WORK TO BE COMPLETED
From the first line through the one containing "Pemprov. Kaltim (639, 873)", restate the listing word for word, and give no other lines.

EXERCISE DATA
Start of Block

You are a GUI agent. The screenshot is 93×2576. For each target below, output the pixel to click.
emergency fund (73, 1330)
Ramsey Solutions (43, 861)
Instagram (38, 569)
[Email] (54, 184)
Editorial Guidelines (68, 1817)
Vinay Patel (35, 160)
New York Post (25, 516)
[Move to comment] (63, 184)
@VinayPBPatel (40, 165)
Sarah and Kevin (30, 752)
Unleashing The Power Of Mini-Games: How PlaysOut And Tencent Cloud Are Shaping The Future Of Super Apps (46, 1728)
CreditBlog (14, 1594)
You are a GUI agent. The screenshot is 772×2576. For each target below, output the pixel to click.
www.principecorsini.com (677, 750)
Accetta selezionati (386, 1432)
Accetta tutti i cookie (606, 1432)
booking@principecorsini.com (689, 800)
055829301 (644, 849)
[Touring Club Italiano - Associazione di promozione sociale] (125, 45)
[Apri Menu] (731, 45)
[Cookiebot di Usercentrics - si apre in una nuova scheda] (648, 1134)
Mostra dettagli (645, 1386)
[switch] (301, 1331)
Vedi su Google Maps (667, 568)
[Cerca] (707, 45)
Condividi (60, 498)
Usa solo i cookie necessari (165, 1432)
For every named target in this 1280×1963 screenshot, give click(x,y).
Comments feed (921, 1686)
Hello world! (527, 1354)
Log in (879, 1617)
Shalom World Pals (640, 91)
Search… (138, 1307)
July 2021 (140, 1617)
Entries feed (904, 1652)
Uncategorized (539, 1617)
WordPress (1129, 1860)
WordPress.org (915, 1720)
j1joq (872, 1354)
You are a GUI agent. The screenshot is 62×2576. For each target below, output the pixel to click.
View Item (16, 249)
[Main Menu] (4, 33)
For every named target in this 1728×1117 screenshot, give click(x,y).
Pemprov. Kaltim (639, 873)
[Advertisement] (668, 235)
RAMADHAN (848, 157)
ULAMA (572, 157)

End of Block

RESPONSE AREA
You are a GUI agent. The screenshot is 93×2576. For each target below, output the pixel to click.
emergency fund (73, 1330)
Ramsey Solutions (43, 861)
Instagram (38, 569)
[Email] (54, 184)
Editorial Guidelines (68, 1817)
Vinay Patel (35, 160)
New York Post (25, 516)
[Move to comment] (63, 184)
@VinayPBPatel (40, 165)
Sarah and Kevin (30, 752)
Unleashing The Power Of Mini-Games: How PlaysOut And Tencent Cloud Are Shaping The Future Of Super Apps (46, 1728)
CreditBlog (14, 1594)
You are a GUI agent. The screenshot is 772×2576. For each target below, output the pixel to click.
www.principecorsini.com (677, 750)
Accetta selezionati (386, 1432)
Accetta tutti i cookie (606, 1432)
booking@principecorsini.com (689, 800)
055829301 (644, 849)
[Touring Club Italiano - Associazione di promozione sociale] (125, 45)
[Apri Menu] (731, 45)
[Cookiebot di Usercentrics - si apre in una nuova scheda] (648, 1134)
Mostra dettagli (645, 1386)
[switch] (301, 1331)
Vedi su Google Maps (667, 568)
[Cerca] (707, 45)
Condividi (60, 498)
Usa solo i cookie necessari (165, 1432)
For every named target in this 1280×1963 screenshot, give click(x,y).
Comments feed (921, 1686)
Hello world! (527, 1354)
Log in (879, 1617)
Shalom World Pals (640, 91)
Search… (138, 1307)
July 2021 (140, 1617)
Entries feed (904, 1652)
Uncategorized (539, 1617)
WordPress (1129, 1860)
WordPress.org (915, 1720)
j1joq (872, 1354)
You are a GUI agent. The screenshot is 62×2576. For each target below, output the pixel to click.
View Item (16, 249)
[Main Menu] (4, 33)
For every named target in this 1728×1117 screenshot, give click(x,y).
Pemprov. Kaltim (639, 873)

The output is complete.